Exercise data |
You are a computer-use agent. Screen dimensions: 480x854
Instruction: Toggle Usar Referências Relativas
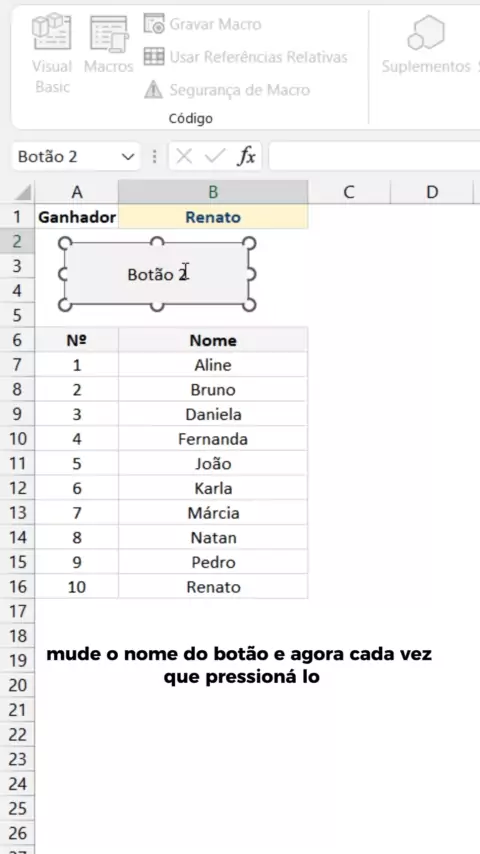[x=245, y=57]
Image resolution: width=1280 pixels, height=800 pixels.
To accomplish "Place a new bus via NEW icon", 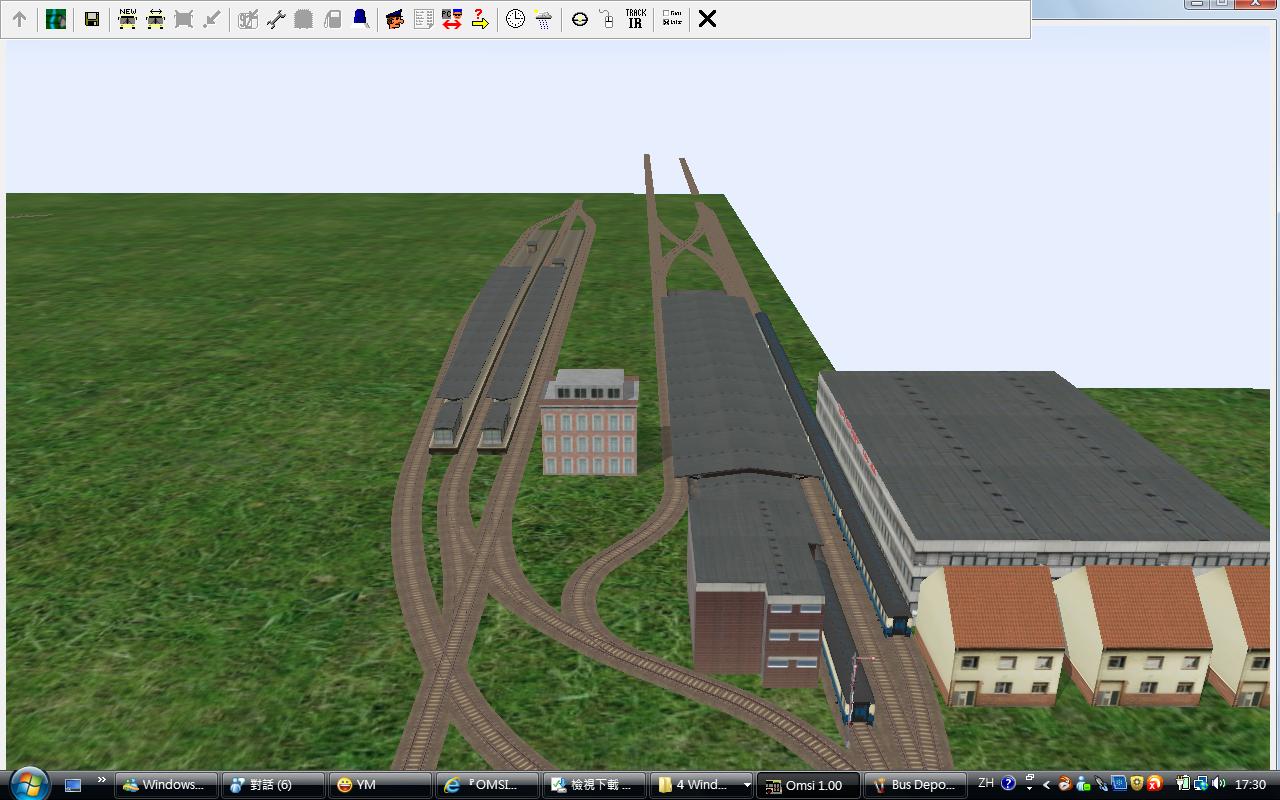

* * *

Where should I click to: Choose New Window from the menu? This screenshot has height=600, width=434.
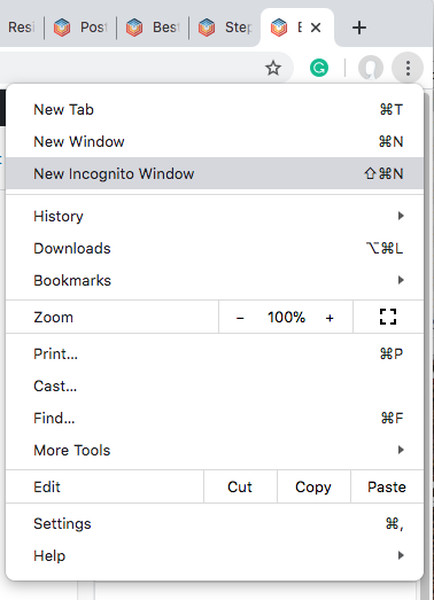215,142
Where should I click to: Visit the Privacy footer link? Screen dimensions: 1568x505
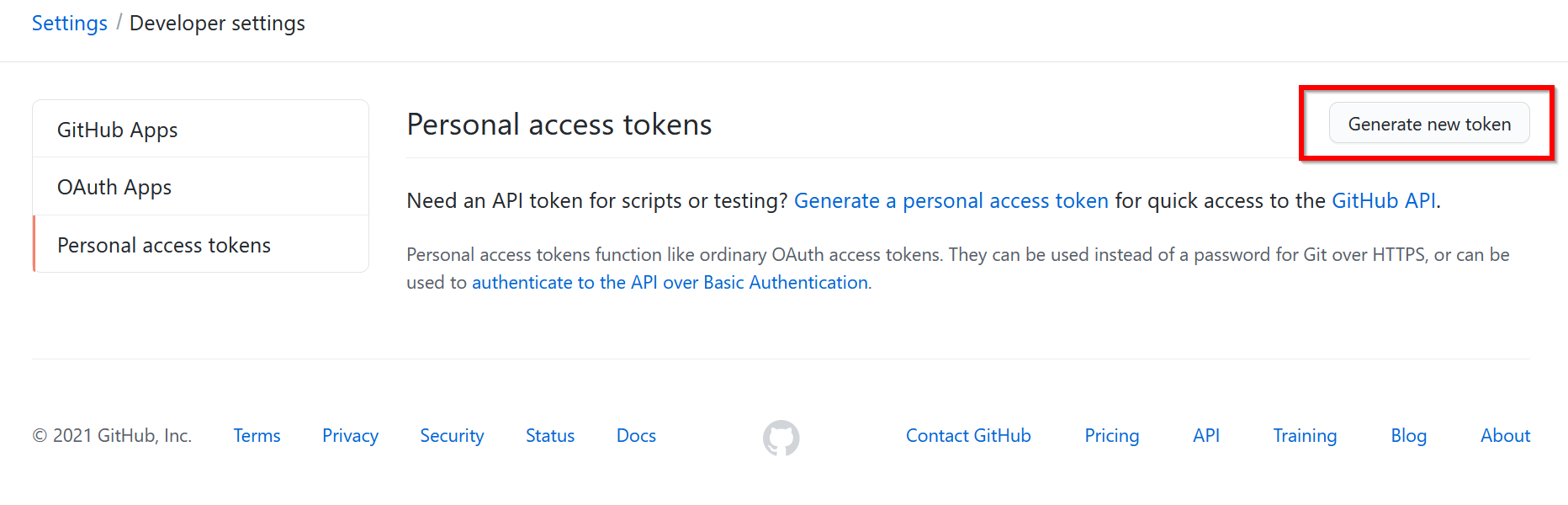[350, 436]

What you have to do | Exactly reproduce the lines above, starting at the one that contains "You are a computer-use" and ending at the one that contains "new bus via", both inclusive; leave the pictures out and add no other lines.

Response area |
You are a computer-use agent. Screen dimensions: 480x854
Instruction: Toggle Usar Referências Relativas
[x=245, y=57]
Image resolution: width=1280 pixels, height=800 pixels.
To accomplish "Place a new bus via NEW icon", 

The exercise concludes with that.